--- start Records for this task ---
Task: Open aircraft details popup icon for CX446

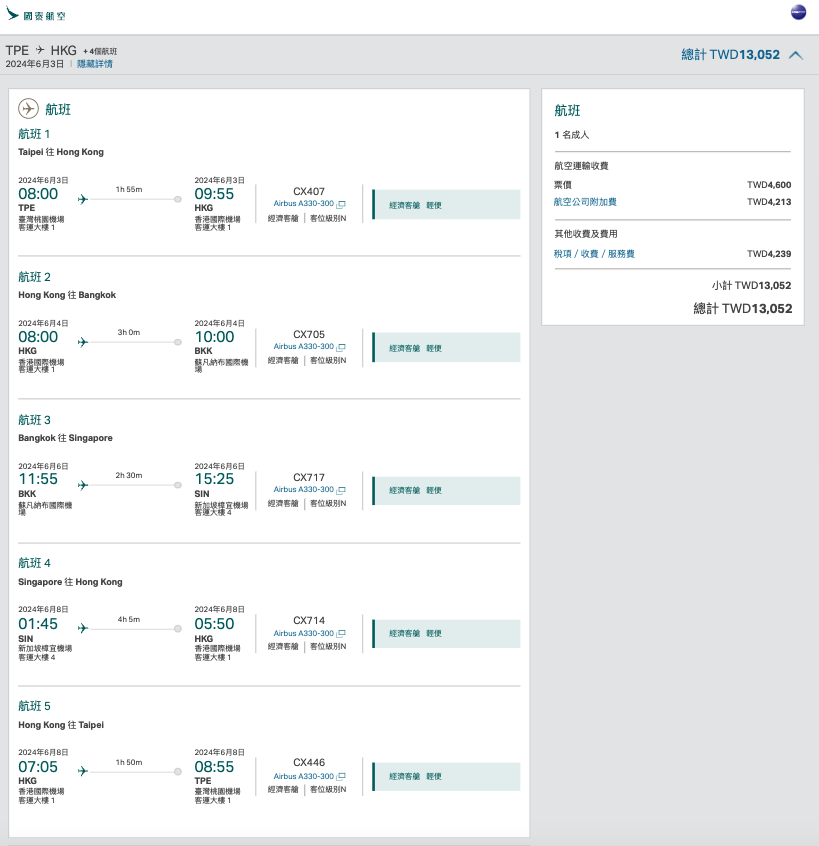Action: point(341,776)
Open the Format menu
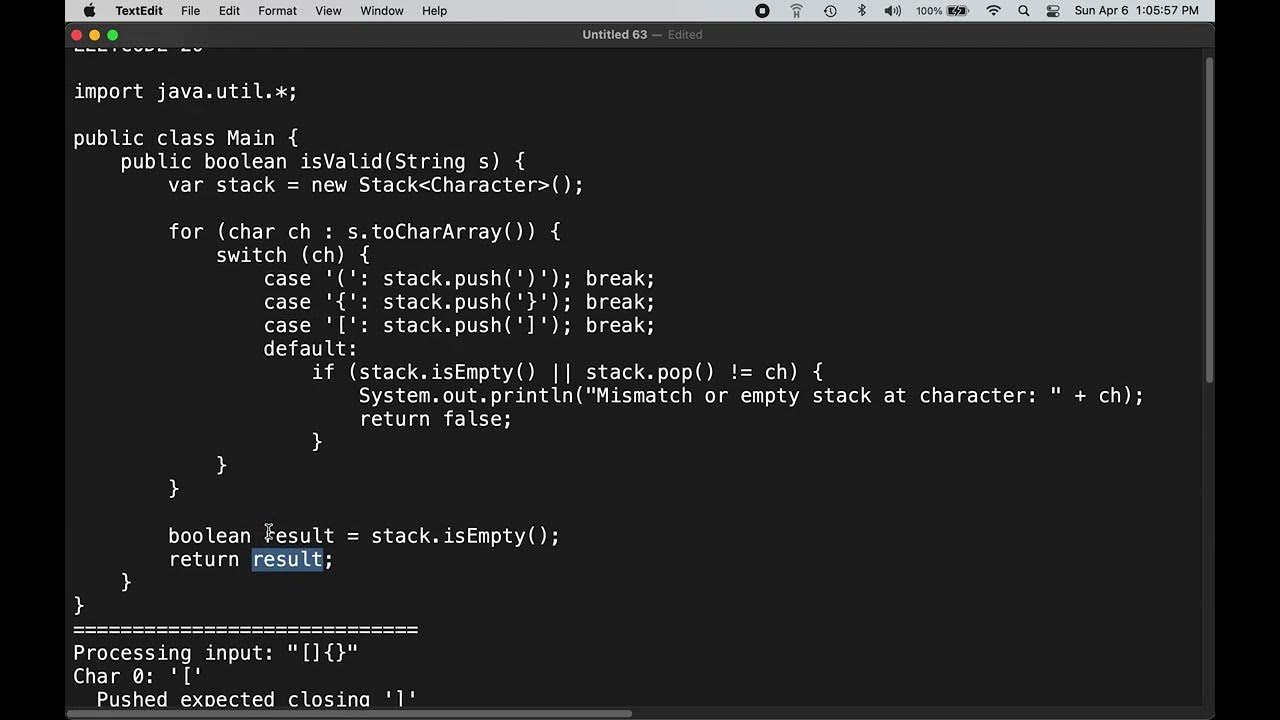 pyautogui.click(x=277, y=11)
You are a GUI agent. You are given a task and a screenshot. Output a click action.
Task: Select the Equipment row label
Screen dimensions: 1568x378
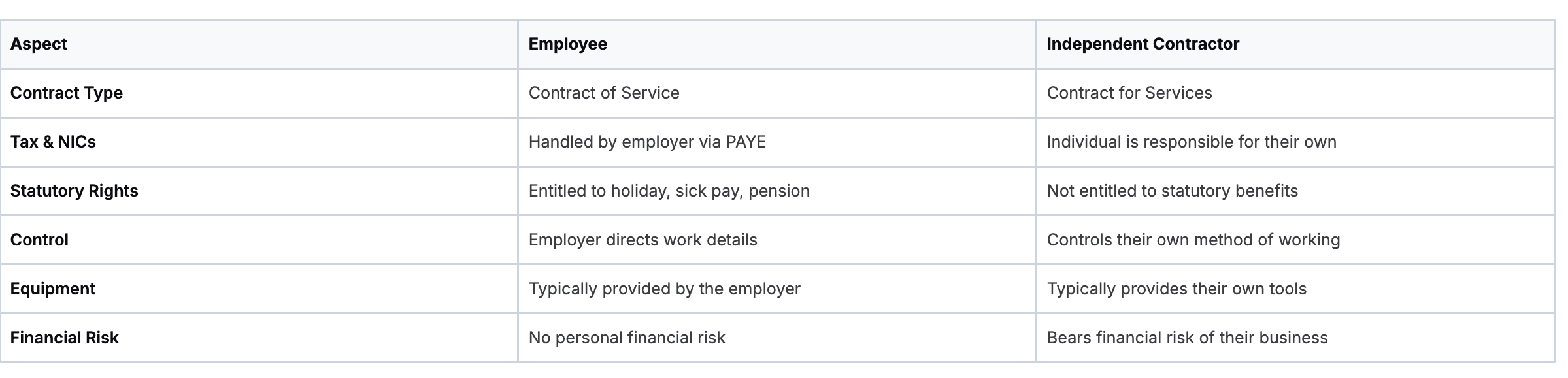[x=52, y=289]
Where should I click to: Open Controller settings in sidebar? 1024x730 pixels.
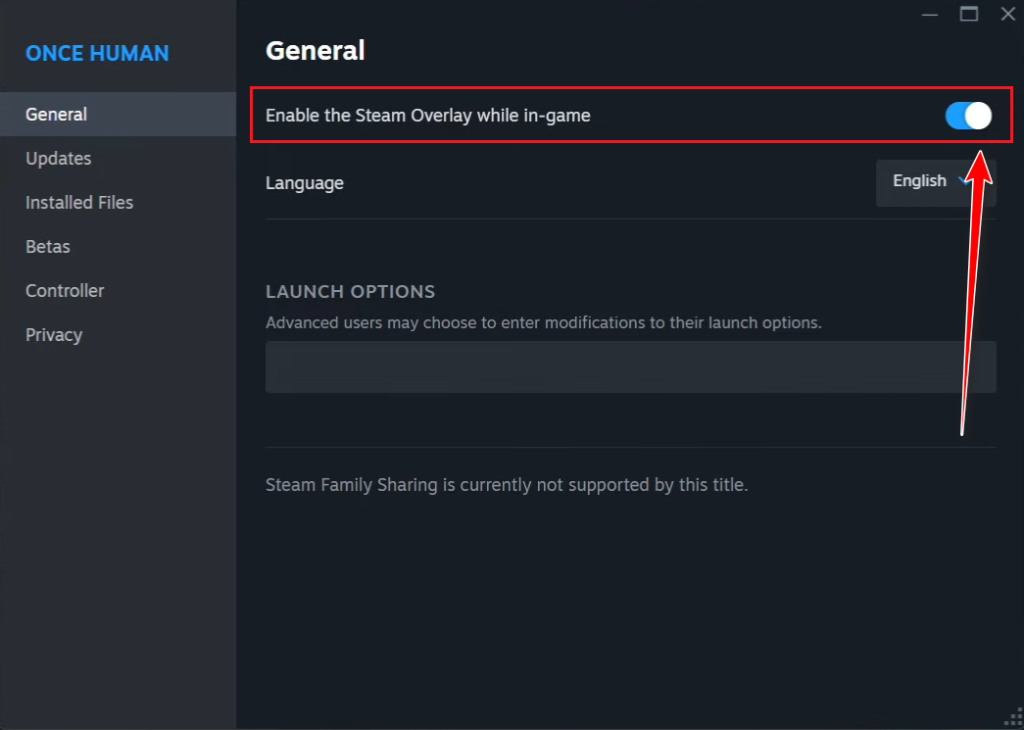(65, 290)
--- end Records for this task ---
Recast the records above as a two-column CSV with the columns "prompt" and "action", one row per request. Put each request's text and its answer in a single quoted field, turn line breaks into spaces, and leave the pictures out.

prompt,action
"Task: Open aircraft details popup icon for CX446","Action: point(341,776)"
"Open the Format menu","pyautogui.click(x=277, y=11)"
"You are a GUI agent. You are given a task and a screenshot. Output a click action. Task: Select the Equipment row label Screen dimensions: 1568x378","[x=52, y=289]"
"Where should I click to: Open Controller settings in sidebar? 1024x730 pixels.","(65, 290)"